Abstract

Crossing the legs at the knees, during BP measurement, is one of the several physiological stimuli that considerably influence the accuracy of BP measurements. Therefore, it is paramount to develop an appropriate prediction model for interpreting influence of crossed legs on BP. This research work described the use of principal component analysis- (PCA-) fused forward stepwise regression (FSWR), artificial neural network (ANN), adaptive neuro fuzzy inference system (ANFIS), and least squares support vector machine (LS-SVM) models for prediction of BP reactivity to crossed legs among the normotensive and hypertensive participants.
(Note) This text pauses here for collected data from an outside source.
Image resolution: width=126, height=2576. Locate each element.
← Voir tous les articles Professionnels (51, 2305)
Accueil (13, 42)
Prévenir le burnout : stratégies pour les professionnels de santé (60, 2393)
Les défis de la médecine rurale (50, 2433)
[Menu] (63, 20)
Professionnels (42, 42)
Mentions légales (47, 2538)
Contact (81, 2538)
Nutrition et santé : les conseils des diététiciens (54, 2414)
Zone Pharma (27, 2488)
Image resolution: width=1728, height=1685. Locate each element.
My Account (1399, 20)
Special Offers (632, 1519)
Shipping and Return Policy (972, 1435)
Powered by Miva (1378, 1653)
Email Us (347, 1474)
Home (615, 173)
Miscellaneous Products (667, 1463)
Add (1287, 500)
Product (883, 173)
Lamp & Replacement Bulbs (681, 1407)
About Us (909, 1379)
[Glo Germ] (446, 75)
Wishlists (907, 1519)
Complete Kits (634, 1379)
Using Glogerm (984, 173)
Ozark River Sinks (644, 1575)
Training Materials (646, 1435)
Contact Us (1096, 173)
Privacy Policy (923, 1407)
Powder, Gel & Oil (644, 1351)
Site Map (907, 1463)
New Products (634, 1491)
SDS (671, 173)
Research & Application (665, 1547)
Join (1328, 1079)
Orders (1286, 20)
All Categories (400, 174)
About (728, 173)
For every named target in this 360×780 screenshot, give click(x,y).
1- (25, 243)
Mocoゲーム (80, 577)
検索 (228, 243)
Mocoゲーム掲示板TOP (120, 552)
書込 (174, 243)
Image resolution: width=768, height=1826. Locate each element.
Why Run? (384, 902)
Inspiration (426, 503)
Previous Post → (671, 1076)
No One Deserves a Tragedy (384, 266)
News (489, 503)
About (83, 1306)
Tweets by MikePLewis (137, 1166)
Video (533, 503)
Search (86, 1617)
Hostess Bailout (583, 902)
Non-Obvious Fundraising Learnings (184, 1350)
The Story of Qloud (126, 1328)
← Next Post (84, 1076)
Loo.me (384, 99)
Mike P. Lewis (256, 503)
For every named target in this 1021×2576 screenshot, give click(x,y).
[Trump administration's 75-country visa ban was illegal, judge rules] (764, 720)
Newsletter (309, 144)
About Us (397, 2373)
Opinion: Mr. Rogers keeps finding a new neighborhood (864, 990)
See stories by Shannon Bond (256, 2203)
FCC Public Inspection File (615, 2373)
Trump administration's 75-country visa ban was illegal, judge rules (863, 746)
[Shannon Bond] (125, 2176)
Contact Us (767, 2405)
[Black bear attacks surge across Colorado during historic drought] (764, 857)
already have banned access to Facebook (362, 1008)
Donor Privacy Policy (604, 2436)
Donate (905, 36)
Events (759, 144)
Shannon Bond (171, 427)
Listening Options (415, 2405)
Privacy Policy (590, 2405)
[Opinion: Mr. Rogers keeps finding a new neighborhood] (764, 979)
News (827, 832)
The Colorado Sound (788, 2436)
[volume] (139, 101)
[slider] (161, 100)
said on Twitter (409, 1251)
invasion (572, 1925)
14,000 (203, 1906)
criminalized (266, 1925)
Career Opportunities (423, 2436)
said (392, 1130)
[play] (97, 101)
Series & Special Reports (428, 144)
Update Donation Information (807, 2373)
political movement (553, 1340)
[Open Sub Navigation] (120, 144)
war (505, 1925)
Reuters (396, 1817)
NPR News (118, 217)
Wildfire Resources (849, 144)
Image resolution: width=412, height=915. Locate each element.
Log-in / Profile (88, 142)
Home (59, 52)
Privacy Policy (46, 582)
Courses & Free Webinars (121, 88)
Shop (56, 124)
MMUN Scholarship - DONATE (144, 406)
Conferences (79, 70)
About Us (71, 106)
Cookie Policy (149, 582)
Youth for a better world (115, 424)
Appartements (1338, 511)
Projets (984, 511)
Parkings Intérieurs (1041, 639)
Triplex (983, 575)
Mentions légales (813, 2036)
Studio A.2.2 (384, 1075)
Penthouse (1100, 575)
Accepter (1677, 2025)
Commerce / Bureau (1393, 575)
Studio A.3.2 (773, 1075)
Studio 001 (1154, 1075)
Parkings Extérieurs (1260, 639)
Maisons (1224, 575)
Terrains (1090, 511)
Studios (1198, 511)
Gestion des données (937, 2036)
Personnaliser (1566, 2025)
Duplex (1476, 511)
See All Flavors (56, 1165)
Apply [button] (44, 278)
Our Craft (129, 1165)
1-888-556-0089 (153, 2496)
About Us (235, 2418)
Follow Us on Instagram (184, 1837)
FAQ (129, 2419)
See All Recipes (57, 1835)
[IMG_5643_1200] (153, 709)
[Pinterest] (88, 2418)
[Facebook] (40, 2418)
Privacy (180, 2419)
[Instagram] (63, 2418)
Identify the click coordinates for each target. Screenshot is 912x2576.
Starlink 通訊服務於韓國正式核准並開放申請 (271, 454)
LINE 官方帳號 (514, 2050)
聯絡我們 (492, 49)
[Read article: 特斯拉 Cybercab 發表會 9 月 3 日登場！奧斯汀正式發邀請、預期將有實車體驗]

The evaluation of the performance of the proposed prediction models using appropriate statistical indices showed that the PCA-based LS-SVM (PCA-LS-SVM) model has the highest prediction accuracy with coefficient of determination (R2) = 93.16%, root mean square error (RMSE) = 0.27, and mean absolute percentage error (MAPE) = 5.71 for SBP prediction in normotensive subjects. Furthermore, R2 = 96.46%, RMSE = 0.19, and MAPE = 1.76 for SBP prediction and R2 = 95.44%, RMSE = 0.21, and MAPE = 2.78 for DBP prediction in hypertensive subjects using the PCA-LSSVM model. This assessment presents the importance and advantages posed by hybrid computing models for the prediction of variables in biomedical research studies.

Highlights

  • Accurate measurement of blood pressure (BP) is indispensable for the diagnosis of hypertension at its early stage

  • The results of the paired t-test demonstrated a statistically significant higher systolic BP (SBP) with crossed legs in normotensive subjects, but there was no significant difference between diastolic BP (DBP) measurements

  • These results are consistent with the recommendations of the American Heart Association (AHA) council for BP measurement in humans and experimental animals [3]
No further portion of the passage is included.